O espaço para avançar a pauta ambiental dentro da gestão Lula ainda existe? Ou pode chegar uma hora que os ambientalistas em cargos importantes prefiram sair do governo para trabalhar pela sociedade civil?
Essa questão envolve duas coisas. Primeiro, o maior promotor hoje da agenda ambiental no Brasil é o próprio presidente. A cada dois discursos que ele faz, em três ele fala de meio ambiente. Ele fala da importância do desmatamento zero, da agenda de clima, da transição energética... Desde a campanha eleitoral me eu encontrei pessoalmente com ele três vezes, e ele me pareceu uma pessoa realmente convencida da agenda ambiental. A gente nunca teve no Brasil um presidente que falasse tanto da agenda de clima. Ele criou o ministério dos povos indígenas, colocou a Marina Silva no MMA, e ela é referência no setor ambiental. Ele tem acertos muito grandes, e a gente não pode desconsiderar isso.
O que nós estamos fazendo como o setor, agora, e eu acho que a ministra Marina também está indo nessa mesma direção, é mostrar que a Casa Civil, com a articulação política de governo, não pode fazer as negociações que está fazendo dentro da nossa agenda e achar que isso é normal. Eles não podem achar que isso vai ser aceito em nome da governabilidade ou do que quer que seja.

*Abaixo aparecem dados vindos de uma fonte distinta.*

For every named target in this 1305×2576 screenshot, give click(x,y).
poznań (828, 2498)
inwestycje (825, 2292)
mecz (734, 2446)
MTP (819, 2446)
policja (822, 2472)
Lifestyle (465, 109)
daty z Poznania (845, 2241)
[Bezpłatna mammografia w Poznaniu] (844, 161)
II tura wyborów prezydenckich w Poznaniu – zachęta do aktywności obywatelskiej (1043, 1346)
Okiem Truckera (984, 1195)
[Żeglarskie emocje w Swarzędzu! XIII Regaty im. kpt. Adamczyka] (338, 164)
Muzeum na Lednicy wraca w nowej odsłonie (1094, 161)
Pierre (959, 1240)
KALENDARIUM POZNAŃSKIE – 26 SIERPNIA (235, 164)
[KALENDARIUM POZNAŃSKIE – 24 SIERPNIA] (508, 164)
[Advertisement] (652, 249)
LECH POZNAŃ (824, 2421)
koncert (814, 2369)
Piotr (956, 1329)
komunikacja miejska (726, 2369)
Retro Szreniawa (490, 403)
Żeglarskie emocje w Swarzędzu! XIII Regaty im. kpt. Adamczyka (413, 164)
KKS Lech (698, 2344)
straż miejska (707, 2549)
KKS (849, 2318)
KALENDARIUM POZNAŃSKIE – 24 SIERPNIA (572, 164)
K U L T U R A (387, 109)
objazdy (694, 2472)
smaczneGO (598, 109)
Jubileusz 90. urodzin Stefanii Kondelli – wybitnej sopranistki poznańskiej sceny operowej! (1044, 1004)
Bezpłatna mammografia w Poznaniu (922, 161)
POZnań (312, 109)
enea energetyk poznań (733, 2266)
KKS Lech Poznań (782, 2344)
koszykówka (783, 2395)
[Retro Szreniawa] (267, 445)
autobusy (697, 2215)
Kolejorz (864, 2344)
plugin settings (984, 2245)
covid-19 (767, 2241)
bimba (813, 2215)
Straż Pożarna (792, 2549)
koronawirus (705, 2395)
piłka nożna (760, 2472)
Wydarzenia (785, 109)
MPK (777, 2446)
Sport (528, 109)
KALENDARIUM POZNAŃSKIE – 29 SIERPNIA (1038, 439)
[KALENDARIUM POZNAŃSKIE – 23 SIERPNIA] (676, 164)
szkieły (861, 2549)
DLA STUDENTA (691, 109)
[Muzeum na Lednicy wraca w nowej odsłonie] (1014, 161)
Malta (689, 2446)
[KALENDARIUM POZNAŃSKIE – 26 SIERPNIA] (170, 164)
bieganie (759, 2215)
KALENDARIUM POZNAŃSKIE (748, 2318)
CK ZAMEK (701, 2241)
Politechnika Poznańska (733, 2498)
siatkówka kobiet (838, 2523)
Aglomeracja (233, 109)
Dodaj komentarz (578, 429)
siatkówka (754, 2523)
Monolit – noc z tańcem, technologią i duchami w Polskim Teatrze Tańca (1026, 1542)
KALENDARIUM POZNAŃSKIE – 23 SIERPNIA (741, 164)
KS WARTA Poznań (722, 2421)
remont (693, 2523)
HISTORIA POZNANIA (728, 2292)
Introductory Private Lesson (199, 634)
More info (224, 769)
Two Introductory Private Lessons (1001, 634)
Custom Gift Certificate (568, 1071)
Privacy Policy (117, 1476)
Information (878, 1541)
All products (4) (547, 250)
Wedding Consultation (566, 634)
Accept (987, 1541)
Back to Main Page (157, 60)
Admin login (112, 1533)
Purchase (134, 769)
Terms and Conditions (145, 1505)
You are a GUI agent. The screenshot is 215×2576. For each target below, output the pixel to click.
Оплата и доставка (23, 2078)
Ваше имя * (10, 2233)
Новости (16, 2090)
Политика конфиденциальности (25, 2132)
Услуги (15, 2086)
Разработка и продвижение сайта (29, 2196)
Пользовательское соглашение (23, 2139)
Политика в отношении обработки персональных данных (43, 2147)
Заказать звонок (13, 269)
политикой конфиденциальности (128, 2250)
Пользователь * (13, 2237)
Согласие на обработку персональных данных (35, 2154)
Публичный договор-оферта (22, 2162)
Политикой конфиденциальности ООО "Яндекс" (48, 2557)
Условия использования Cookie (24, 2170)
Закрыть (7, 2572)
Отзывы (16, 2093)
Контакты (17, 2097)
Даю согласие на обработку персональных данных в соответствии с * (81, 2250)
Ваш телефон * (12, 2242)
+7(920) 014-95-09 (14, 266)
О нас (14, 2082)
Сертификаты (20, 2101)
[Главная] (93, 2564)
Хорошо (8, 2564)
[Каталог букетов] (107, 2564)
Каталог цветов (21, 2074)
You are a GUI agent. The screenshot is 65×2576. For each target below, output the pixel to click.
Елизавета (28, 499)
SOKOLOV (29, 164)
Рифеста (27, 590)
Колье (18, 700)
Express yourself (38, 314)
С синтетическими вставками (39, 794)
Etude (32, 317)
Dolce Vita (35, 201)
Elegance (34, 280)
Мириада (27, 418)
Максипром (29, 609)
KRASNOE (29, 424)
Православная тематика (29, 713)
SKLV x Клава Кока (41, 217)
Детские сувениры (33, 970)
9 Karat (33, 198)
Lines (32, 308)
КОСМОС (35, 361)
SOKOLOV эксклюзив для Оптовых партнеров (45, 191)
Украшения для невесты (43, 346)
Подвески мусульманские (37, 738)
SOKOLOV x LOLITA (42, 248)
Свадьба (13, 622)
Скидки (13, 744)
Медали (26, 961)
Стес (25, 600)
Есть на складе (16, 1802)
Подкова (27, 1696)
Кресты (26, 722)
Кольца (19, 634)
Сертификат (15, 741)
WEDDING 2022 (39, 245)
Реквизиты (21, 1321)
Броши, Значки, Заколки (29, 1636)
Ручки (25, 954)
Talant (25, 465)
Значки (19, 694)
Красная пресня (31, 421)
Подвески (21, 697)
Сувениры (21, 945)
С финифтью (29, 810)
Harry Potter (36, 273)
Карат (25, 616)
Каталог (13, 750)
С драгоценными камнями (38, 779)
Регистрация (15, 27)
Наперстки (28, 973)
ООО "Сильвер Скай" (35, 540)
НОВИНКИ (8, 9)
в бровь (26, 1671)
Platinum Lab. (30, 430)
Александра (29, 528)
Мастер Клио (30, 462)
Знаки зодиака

Essas negociações que estão sendo realizadas depõem contra o próprio presidente da República. O que nós estamos fazendo é uma pressão para que o próprio presidente não perca a capacidade de manter o discurso ambiental e as realizações ambientais dele.
O Ibama que está sendo atacado é o mesmo Ibama que vai baixar o desmatamento no Brasil. Não existem dois "Ibamas", um que pode ser atacado pelo governo e outro que vai combater criminoso ilegal na Amazônia. Quando parte do governo quer desacreditar o Ibama, como no caso do petróleo na foz do Amazonas, eles estão ajudando também o grileiro de terra e o desmatador ilegal. Esses é que querem ver o Ibama descredenciado. O alerta que a gente está fazendo é que, se o governo tem que negociar com a bancada ruralista, ele precisa escolher outros itens de negociação, não a agenda ambiental.